Well done, Steve. And that was a really good point you’ve made. You’ve talked about pathways, flow and joined up working, which we have to get right. You’re absolutely spot on. Okay, so we’re reaching the end of our podcast today. I’m going to give each panel member a minute just if there was something you really wanted to say or a summary point that you really wanted to get across. Nick –

Nick Timlin

Having the mental health team members in the practice is immense. You can just call them, ring them, sort of task them, IM them, and so communication is the big plus, I would say, that we have realised in Hartlepool. Certainly, the social prescribers are a big part of that, keeping everybody in touch, knowing what’s going on, what help can be accessed – it’s great.

James Gossow  

Brilliant. Thank you, Nick. Importance to team and communication. You’re absolutely right. Libby, over to you.

Libby Collins

From my point of view, the biggest thing I would say is that I feel really positive about the future of how things are moving.

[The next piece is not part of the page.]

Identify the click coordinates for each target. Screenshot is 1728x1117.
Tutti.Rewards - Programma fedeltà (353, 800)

So there are obviously, you know, concerns and things that need to be worked on, but that is starting to happen and looking at moving things from secondary care to primary care and looking at a support-based pathway rather than a diagnostic based pathway. I think things will start to tie in as time goes by in the next few years and we’ll see a lot of changes in how ADHD is managed and I think it’s all for the better.

James Gossow  

Thanks you Libby. So really, just to say thank you to the panel members, I found that a really enjoyable podcast. It’s been really fascinating. We’ve covered the challenges, which we know. We’ve also talked about some of the amazing work and innovation that’s taking place across the region. And I think it’s going to be a very exciting area going forward, particularly with those three big shifts that we’ve talked about with community, prevention and also digital.Thank you everyone.